Selva, speaking on Capitol Hill, attempted to calm the fears of some lawmakers by stating, "I do agree in principle with the assessment that the North Koreans are moving quickly to develop an intercontinental ballistic missile," but added that Pyongyang has not demonstrated "the capacity to strike the United States with any degree of accuracy or reasonable confidence of success."
In observational and surveillance data following the July 4 launch of what Washington has claimed was the DPRK's first ICBM, Pentagon intelligence services suggested that the new long-range Hwasong-14 missile has inferior guidance controls and lacks the re-entry targeting technology required for weapon accuracy, according to Stripes.com.

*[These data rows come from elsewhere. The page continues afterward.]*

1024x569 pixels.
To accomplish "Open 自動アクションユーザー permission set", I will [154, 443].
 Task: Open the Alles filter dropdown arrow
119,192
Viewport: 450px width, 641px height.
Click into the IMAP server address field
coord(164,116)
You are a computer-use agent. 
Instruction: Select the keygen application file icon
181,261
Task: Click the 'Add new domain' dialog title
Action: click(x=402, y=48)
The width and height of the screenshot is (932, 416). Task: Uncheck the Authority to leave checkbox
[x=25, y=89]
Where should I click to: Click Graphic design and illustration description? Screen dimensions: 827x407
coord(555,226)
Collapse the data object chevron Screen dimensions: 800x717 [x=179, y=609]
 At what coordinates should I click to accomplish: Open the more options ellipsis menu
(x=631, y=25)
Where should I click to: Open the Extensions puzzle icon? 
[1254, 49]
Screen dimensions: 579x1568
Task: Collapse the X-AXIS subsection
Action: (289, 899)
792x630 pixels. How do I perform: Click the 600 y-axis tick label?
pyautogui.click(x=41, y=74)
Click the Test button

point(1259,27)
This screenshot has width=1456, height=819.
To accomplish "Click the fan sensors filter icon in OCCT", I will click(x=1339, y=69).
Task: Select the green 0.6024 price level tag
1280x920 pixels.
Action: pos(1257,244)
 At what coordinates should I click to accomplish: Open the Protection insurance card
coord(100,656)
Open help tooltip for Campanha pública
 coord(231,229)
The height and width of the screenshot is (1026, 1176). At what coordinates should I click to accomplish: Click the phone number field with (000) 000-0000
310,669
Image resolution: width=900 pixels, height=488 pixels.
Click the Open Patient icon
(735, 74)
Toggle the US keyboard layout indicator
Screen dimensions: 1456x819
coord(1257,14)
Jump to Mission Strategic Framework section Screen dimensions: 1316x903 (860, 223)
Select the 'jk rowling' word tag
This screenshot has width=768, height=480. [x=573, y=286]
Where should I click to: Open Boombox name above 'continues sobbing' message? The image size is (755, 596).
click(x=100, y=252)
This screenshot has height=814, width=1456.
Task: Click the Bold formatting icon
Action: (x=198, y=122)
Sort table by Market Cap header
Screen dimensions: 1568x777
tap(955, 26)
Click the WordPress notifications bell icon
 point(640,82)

The DPRK Hwasong-14 attained an altitude of some 1,550 miles, traveling downrange about 580 miles before plummeting into the sea between Japan and the Korean Peninsula. Weapons experts have put the Hwasong-14's potential range at some 5,000 miles.
"On range they clearly have the capability," Selva said during his testimony to lawmakers.
The Joint Chiefs of Staff vice chair remarked, however, that his office was "reasonably confident in the ability of our intelligence community to monitor the testing but not the deployment of these missile systems," as DPRK forces "are very good at camouflage, concealment and deception," cited by Stripes.com.
Selva, when asked about pre-emptive military attacks against the DPRK by the US and its allies, answered that "I think we have to entertain that potential option," but added, "We need to think seriously about what the consequences of that action might be."